Of course this shame does not just come in this one form, that would be just too simple. Next it is "if I just could go on a warm vacation I would feel better" or "if we had another car, a bigger house, a boat, a skiidoo...." fill in the blank, its endless. "If I had a better job, lost weight, my kids loved me..." I can not believe that I can be loved, adequate and accepted for free. I continually think that I have to earn or repay anything I receive from others or God, I need to do more and work harder. I struggle with accepting gifts, compliments or just about any good thing...I might let it in my head but most definitely shut it out of my heart. And then even knowing what I like or want in life becomes difficult to figure out...cause this lie just keeps growing, just like the mold.

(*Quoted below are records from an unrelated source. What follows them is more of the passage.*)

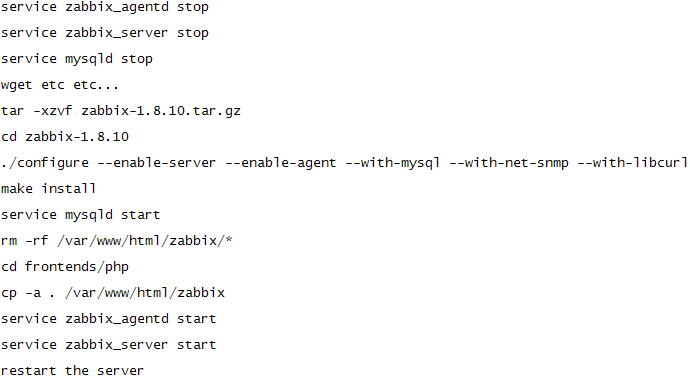Click the 'service mysqld stop' line

click(77, 59)
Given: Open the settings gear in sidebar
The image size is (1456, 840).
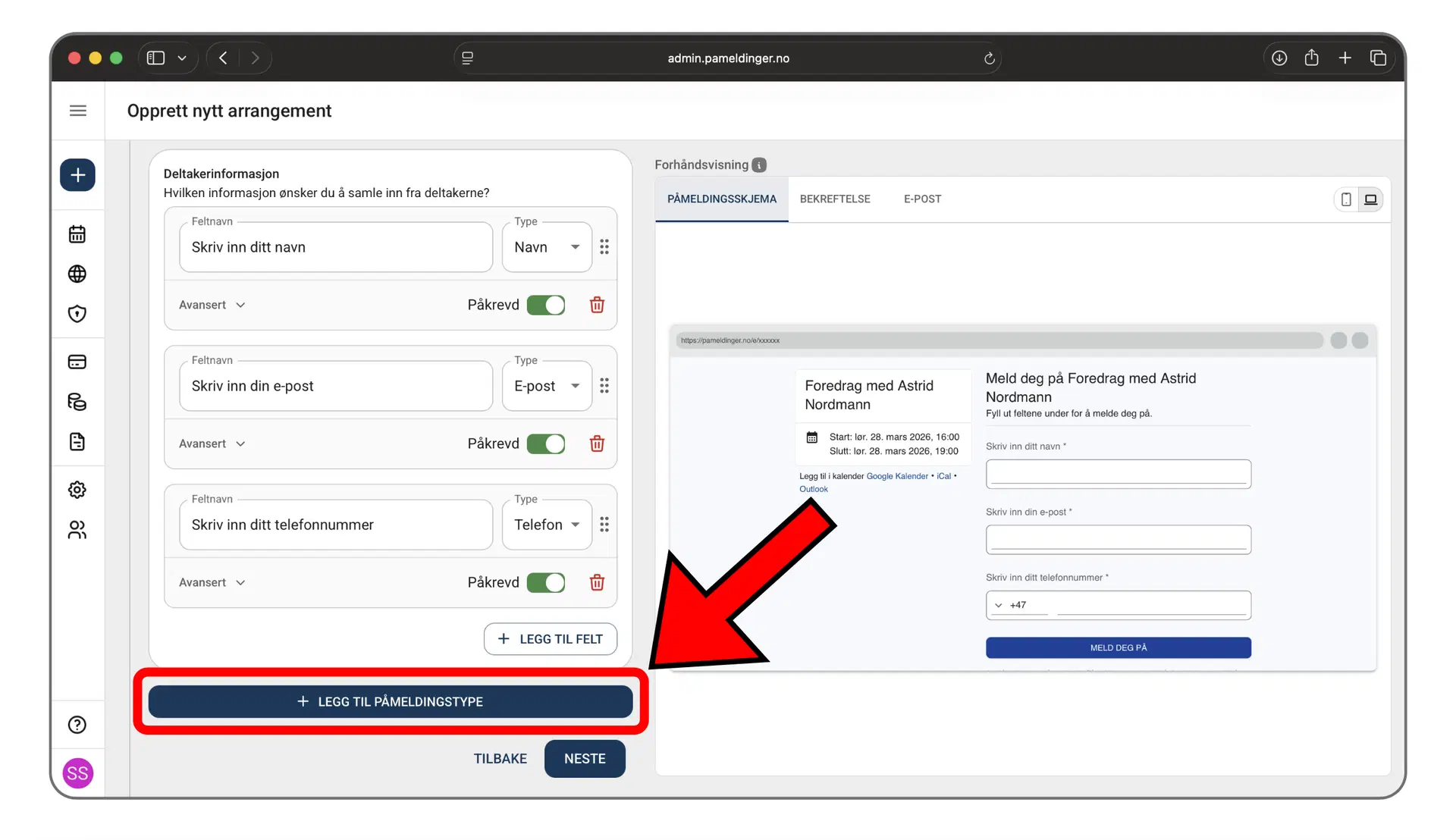Looking at the screenshot, I should [x=77, y=490].
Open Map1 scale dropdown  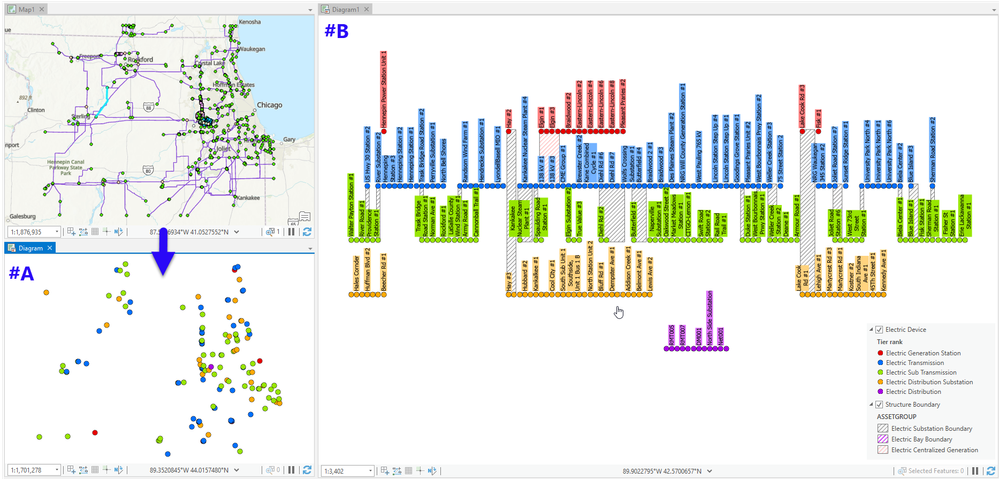tap(57, 232)
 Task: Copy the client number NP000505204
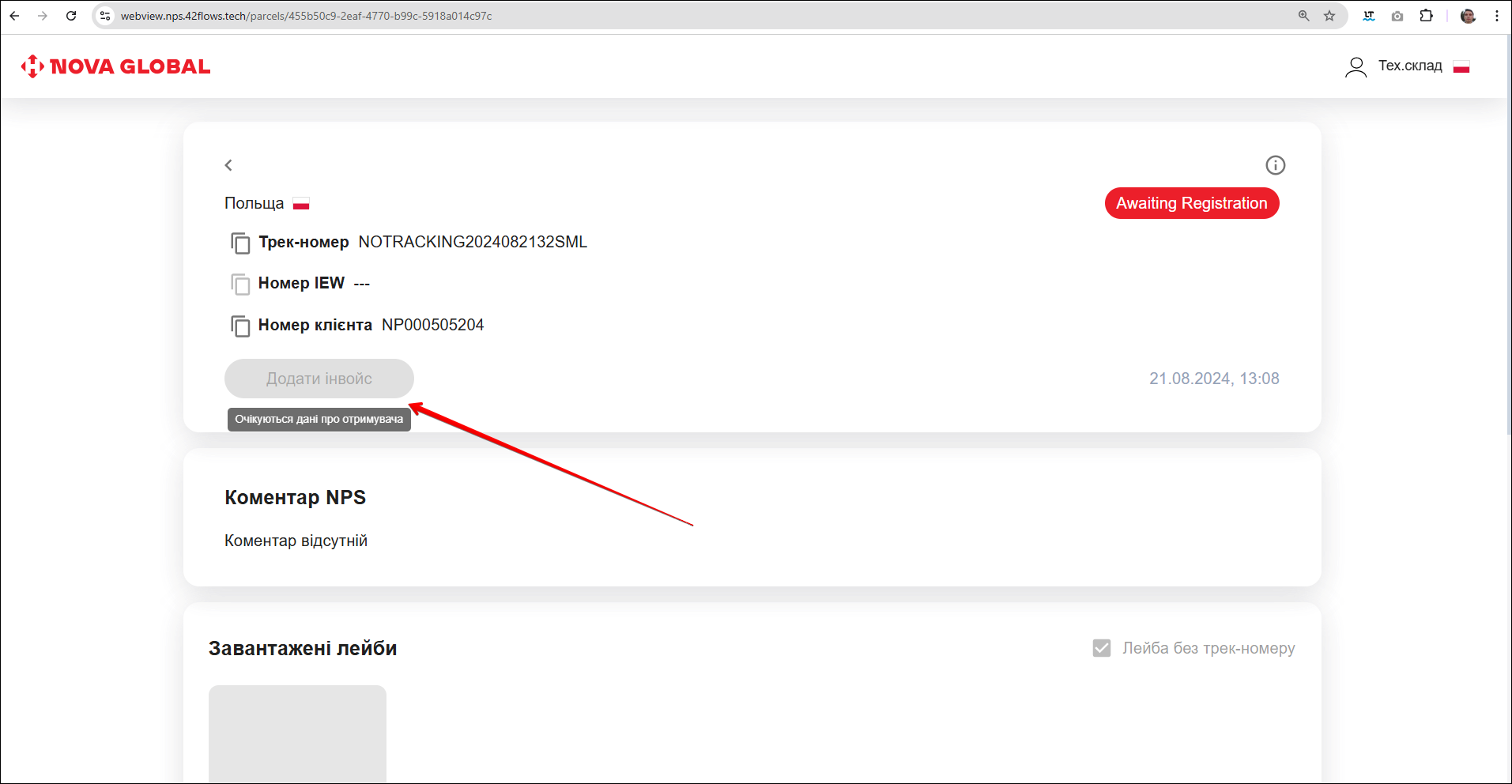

One more way shame has crept into my life is feeling over-responsible for things that happen. I have looked at situations around me to see what I did to "cause" these circumstances to happen or what I should have done to stop them. And because of my "shame filter" I interpret that I am the problem. This is far to big a burden to carry, its really God's problem to run the world and all the problems in it. But it often appears to me that He is doing nothing so I better get started fixing the world by myself. This is absolutely EXHAUSTING!!!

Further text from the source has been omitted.